I am what I am
Recently this post on the Harvard Business Review page caught my eye. http://blogs.hbr.org/cs/2013/02/how_female_leaders_should_handle_double_standards.html
The article discusses the double standards that are often applied to women in leadership roles many of which stem from out dated gender stereotypes. Men are judged based on skills and women are often judged on the basis of appearance. Men are expected to be strong leaders capable of an appropriate degree of aggression in business settings. A woman who displays similar skills may be accused of having “sharp elbows”.
And that got me thinking about the role of women in the church. I’d like to believe that my parishioners, students and colleagues judge me on the basis of my skills and abilities. But, there’s a small inner voice that wonders if sometimes my lack of attention to style, makeup, shoes; all of those small details that my mother said were important, may in fact be a part of the way in which I’m assessed? I don’t want to think it’s true. I want to believe that if I am direct and straightforward in a conversation I’m viewed as decisive and not as having “sharp elbows”. But as I said, the small voice is still there. And if the voice is there in my own head is it also playing in the heads of others?
I met recently with a young woman who is considering a call to ministry. In our conversation I heard echoes of my own doubts of a decade ago but also the whispers of that small voice. Can I really do this and do it as well as my male colleagues?
The writer of the Harvard Business Review article, Herminia Ibarra, suggests the following strategies for dealing with double standards:
- Understand how you are perceived and what role gender stereotypes play in those perceptions. Get informed about the research; don’t be naive.
- Have clarity of purpose. Know why you are doing what you are doing, and how it will advance the collective good.
- Be yourself. “Dare the difference,” as Lagarde advises. But do so skillfully. Don’t just let it all hang out; and never confuse “being authentic” with “fatal flaws” such as treating people poorly.

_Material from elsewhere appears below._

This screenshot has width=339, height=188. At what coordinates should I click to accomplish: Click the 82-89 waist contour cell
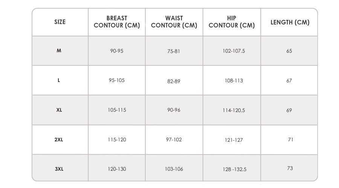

Her words are helpful in framing my own role in ministry. Be aware of potential stereotypes and biases. I’d rephrase that as being willing to speak truth to power but also to speak the truth in love to those who are still in bondage to bias. Know who you are and why you do what you do. In my world we call that a sense of calling. When the voice in my head gets loud I remind myself that God called me to “live a life worthy of the calling to which I have been called.” As long as I’m living into my calling, to the best of my ability, then the naysayers have little power to influence me. And finally, Be yourself! Got it. In other words my lack of attention to the latest style, or the newest shoes is simply a part of who I am. I’m much more excited about a new book than a new sweater. As Popeye said “I am what I am.” And that is enough for me, for God, for me to follow and to lead.